EXERCISE INSTRUCTIONS | Can you reproduce every one of the records below word for word, leaving nothing out and adding nothing?

STORED DATA |
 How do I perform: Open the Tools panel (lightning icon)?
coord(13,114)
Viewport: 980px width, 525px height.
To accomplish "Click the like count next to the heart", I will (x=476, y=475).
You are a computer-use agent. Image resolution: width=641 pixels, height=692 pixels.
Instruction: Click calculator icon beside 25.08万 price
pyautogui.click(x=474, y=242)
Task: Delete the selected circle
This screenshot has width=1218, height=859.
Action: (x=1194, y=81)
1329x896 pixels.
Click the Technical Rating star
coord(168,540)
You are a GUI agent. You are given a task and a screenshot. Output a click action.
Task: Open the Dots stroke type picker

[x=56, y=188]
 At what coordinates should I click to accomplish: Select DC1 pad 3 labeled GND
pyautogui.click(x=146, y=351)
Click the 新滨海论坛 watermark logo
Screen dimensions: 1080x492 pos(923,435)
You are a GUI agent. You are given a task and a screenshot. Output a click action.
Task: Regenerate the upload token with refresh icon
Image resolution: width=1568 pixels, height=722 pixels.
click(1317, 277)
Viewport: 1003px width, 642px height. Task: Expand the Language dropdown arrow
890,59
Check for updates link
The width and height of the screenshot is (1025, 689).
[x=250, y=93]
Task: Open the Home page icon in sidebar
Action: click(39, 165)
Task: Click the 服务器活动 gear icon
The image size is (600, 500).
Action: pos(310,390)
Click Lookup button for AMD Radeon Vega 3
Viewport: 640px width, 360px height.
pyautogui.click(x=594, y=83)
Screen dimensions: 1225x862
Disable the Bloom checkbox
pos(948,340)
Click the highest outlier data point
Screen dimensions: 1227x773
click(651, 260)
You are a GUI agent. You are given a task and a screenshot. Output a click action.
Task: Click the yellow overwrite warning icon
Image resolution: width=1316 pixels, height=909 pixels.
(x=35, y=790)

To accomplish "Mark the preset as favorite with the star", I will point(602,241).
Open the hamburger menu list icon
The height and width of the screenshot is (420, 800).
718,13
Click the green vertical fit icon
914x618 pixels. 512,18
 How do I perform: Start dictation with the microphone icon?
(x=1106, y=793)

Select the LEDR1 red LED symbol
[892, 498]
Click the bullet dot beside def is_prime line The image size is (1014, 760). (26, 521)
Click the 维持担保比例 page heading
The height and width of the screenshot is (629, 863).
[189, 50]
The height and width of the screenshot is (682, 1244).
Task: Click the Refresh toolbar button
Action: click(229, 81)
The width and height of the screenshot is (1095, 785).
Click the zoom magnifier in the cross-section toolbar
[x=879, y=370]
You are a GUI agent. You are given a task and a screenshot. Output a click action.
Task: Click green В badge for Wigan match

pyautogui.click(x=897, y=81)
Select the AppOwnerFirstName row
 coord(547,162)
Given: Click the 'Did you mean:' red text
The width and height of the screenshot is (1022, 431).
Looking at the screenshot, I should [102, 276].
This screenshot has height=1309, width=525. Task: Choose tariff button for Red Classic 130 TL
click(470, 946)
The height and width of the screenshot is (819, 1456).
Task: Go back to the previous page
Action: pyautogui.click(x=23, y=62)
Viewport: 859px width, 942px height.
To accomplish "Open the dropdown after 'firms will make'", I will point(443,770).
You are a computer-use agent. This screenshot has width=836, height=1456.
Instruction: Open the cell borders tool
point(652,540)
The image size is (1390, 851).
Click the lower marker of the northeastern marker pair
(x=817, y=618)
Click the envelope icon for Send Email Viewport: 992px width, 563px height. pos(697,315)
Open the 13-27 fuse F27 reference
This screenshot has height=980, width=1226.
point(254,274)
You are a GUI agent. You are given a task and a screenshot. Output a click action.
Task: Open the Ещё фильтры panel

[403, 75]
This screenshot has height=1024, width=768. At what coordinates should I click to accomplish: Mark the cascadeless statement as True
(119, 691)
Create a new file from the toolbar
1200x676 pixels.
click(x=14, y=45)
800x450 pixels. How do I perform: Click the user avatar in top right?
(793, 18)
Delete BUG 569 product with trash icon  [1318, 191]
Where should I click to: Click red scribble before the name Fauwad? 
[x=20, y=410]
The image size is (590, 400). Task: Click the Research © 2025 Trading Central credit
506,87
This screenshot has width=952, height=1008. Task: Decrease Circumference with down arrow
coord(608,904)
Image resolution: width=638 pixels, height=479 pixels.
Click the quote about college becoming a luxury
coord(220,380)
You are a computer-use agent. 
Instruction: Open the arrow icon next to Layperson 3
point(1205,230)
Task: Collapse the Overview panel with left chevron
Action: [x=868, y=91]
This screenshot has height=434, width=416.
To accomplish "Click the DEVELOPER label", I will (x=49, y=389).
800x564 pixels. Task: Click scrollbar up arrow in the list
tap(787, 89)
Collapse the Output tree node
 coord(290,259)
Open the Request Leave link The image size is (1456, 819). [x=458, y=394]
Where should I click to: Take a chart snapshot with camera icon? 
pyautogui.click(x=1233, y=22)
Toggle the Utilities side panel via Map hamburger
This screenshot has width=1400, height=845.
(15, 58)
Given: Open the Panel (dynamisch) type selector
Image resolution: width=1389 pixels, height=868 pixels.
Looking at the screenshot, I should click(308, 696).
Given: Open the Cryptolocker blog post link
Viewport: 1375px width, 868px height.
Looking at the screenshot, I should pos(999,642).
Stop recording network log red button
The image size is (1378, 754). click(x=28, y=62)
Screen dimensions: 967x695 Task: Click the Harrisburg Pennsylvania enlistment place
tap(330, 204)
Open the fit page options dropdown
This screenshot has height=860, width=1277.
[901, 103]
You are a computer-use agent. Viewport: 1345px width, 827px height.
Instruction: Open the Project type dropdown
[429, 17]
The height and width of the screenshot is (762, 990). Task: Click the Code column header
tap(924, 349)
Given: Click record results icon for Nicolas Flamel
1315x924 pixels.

PROBLEM SOLUTION |
 How do I perform: Open the Tools panel (lightning icon)?
coord(13,114)
Viewport: 980px width, 525px height.
To accomplish "Click the like count next to the heart", I will (x=476, y=475).
You are a computer-use agent. Image resolution: width=641 pixels, height=692 pixels.
Instruction: Click calculator icon beside 25.08万 price
pyautogui.click(x=474, y=242)
Task: Delete the selected circle
This screenshot has width=1218, height=859.
Action: (x=1194, y=81)
1329x896 pixels.
Click the Technical Rating star
coord(168,540)
You are a GUI agent. You are given a task and a screenshot. Output a click action.
Task: Open the Dots stroke type picker

[x=56, y=188]
 At what coordinates should I click to accomplish: Select DC1 pad 3 labeled GND
pyautogui.click(x=146, y=351)
Click the 新滨海论坛 watermark logo
Screen dimensions: 1080x492 pos(923,435)
You are a GUI agent. You are given a task and a screenshot. Output a click action.
Task: Regenerate the upload token with refresh icon
Image resolution: width=1568 pixels, height=722 pixels.
click(1317, 277)
Viewport: 1003px width, 642px height. Task: Expand the Language dropdown arrow
890,59
Check for updates link
The width and height of the screenshot is (1025, 689).
[x=250, y=93]
Task: Open the Home page icon in sidebar
Action: click(39, 165)
Task: Click the 服务器活动 gear icon
The image size is (600, 500).
Action: pos(310,390)
Click Lookup button for AMD Radeon Vega 3
Viewport: 640px width, 360px height.
pyautogui.click(x=594, y=83)
Screen dimensions: 1225x862
Disable the Bloom checkbox
pos(948,340)
Click the highest outlier data point
Screen dimensions: 1227x773
click(651, 260)
You are a GUI agent. You are given a task and a screenshot. Output a click action.
Task: Click the yellow overwrite warning icon
Image resolution: width=1316 pixels, height=909 pixels.
(x=35, y=790)

To accomplish "Mark the preset as favorite with the star", I will point(602,241).
Open the hamburger menu list icon
The height and width of the screenshot is (420, 800).
718,13
Click the green vertical fit icon
914x618 pixels. 512,18
 How do I perform: Start dictation with the microphone icon?
(x=1106, y=793)

Select the LEDR1 red LED symbol
[892, 498]
Click the bullet dot beside def is_prime line The image size is (1014, 760). (26, 521)
Click the 维持担保比例 page heading
The height and width of the screenshot is (629, 863).
[189, 50]
The height and width of the screenshot is (682, 1244).
Task: Click the Refresh toolbar button
Action: click(229, 81)
The width and height of the screenshot is (1095, 785).
Click the zoom magnifier in the cross-section toolbar
[x=879, y=370]
You are a GUI agent. You are given a task and a screenshot. Output a click action.
Task: Click green В badge for Wigan match

pyautogui.click(x=897, y=81)
Select the AppOwnerFirstName row
 coord(547,162)
Given: Click the 'Did you mean:' red text
The width and height of the screenshot is (1022, 431).
Looking at the screenshot, I should [102, 276].
This screenshot has height=1309, width=525. Task: Choose tariff button for Red Classic 130 TL
click(470, 946)
The height and width of the screenshot is (819, 1456).
Task: Go back to the previous page
Action: pyautogui.click(x=23, y=62)
Viewport: 859px width, 942px height.
To accomplish "Open the dropdown after 'firms will make'", I will point(443,770).
You are a computer-use agent. This screenshot has width=836, height=1456.
Instruction: Open the cell borders tool
point(652,540)
The image size is (1390, 851).
Click the lower marker of the northeastern marker pair
(x=817, y=618)
Click the envelope icon for Send Email Viewport: 992px width, 563px height. pos(697,315)
Open the 13-27 fuse F27 reference
This screenshot has height=980, width=1226.
point(254,274)
You are a GUI agent. You are given a task and a screenshot. Output a click action.
Task: Open the Ещё фильтры panel

[403, 75]
This screenshot has height=1024, width=768. At what coordinates should I click to accomplish: Mark the cascadeless statement as True
(119, 691)
Create a new file from the toolbar
1200x676 pixels.
click(x=14, y=45)
800x450 pixels. How do I perform: Click the user avatar in top right?
(793, 18)
Delete BUG 569 product with trash icon  [1318, 191]
Where should I click to: Click red scribble before the name Fauwad? 
[x=20, y=410]
The image size is (590, 400). Task: Click the Research © 2025 Trading Central credit
506,87
This screenshot has width=952, height=1008. Task: Decrease Circumference with down arrow
coord(608,904)
Image resolution: width=638 pixels, height=479 pixels.
Click the quote about college becoming a luxury
coord(220,380)
You are a computer-use agent. 
Instruction: Open the arrow icon next to Layperson 3
point(1205,230)
Task: Collapse the Overview panel with left chevron
Action: [x=868, y=91]
This screenshot has height=434, width=416.
To accomplish "Click the DEVELOPER label", I will (x=49, y=389).
800x564 pixels. Task: Click scrollbar up arrow in the list
tap(787, 89)
Collapse the Output tree node
 coord(290,259)
Open the Request Leave link The image size is (1456, 819). [x=458, y=394]
Where should I click to: Take a chart snapshot with camera icon? 
pyautogui.click(x=1233, y=22)
Toggle the Utilities side panel via Map hamburger
This screenshot has width=1400, height=845.
(15, 58)
Given: Open the Panel (dynamisch) type selector
Image resolution: width=1389 pixels, height=868 pixels.
Looking at the screenshot, I should click(308, 696).
Given: Open the Cryptolocker blog post link
Viewport: 1375px width, 868px height.
Looking at the screenshot, I should pos(999,642).
Stop recording network log red button
The image size is (1378, 754). click(x=28, y=62)
Screen dimensions: 967x695 Task: Click the Harrisburg Pennsylvania enlistment place
tap(330, 204)
Open the fit page options dropdown
This screenshot has height=860, width=1277.
[901, 103]
You are a computer-use agent. Viewport: 1345px width, 827px height.
Instruction: Open the Project type dropdown
[429, 17]
The height and width of the screenshot is (762, 990). Task: Click the Code column header
tap(924, 349)
Given: Click record results icon for Nicolas Flamel
1315x924 pixels.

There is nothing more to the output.